Member of the Moldovan Parliament
- In office 1917–1918

Mayor of Chișinău
- In office 1922–1923
- Preceded by: Iulian Levinski
- Succeeded by: Gherman Pântea
- In office 1924–1925
- Preceded by: Nicolae Bivol
- Succeeded by: Nicolae Bivol

Personal details
- Born: 2 January 1884 Ignăței, Rezina District
- Died: 14 May 1949 (aged 65) Bucharest
- Party: National Moldavian Party National Liberal Party
- Education: Saint Petersburg State University

= Vasile Bârcă =

Moldovan politician

Vasile Bârcă (2 January 1884 – 14 May 1949) was a Bessarabian and Romanian politician, member of the Sfatul Țării, Mayor of Chișinău, and minister during Greater Romania.

==Biography==
Vasile Bârcă studied law at the University of Petersburg (1906), earning a doctorate, and worked as a lawyer.

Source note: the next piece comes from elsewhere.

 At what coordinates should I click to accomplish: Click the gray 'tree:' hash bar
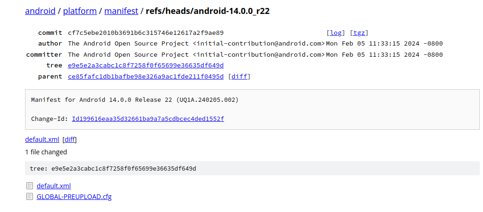pyautogui.click(x=252, y=168)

He was elected to the Sfatul Țării (Council of the Country) by the Soroca County Congress on 5 March 1918 and presided over the congress that preliminarily voted for Soroca County’s union with Romania. His mandate ran from 18 March 1918 to 18 February 1919. As a deputy, he advocated for the positive resolution of all issues concerning Bessarabia’s union with the Motherland.

==Sfatul Țării, Greater Romania==
In the Sfatul Țării, he held the positions of Vice-President (25 November 1918 – 18 February 1919), Deputy Chairman of the Constitutional Commission (19 May – 27 November 1918), and member of the Legal Commission.

After the Union, he devoted himself to political and administrative activities, joining the National Liberal Party. He served as General Director at the Department of the Interior, ad‑interim at Domains and the Directorate of Justice in 1920–1921, Mayor of Chișinău in 1922–1923 and again in 1924–1925, President of the Unification Commission, Undersecretary of State at the Ministry of the Interior in 1936–1937, director of the daily newspaper Basarabia, and deputy for Orhei County in ten legislatures. Vasile Bârcă died on 14 May 1949 in Bucharest and was buried at Bellu Cemetery.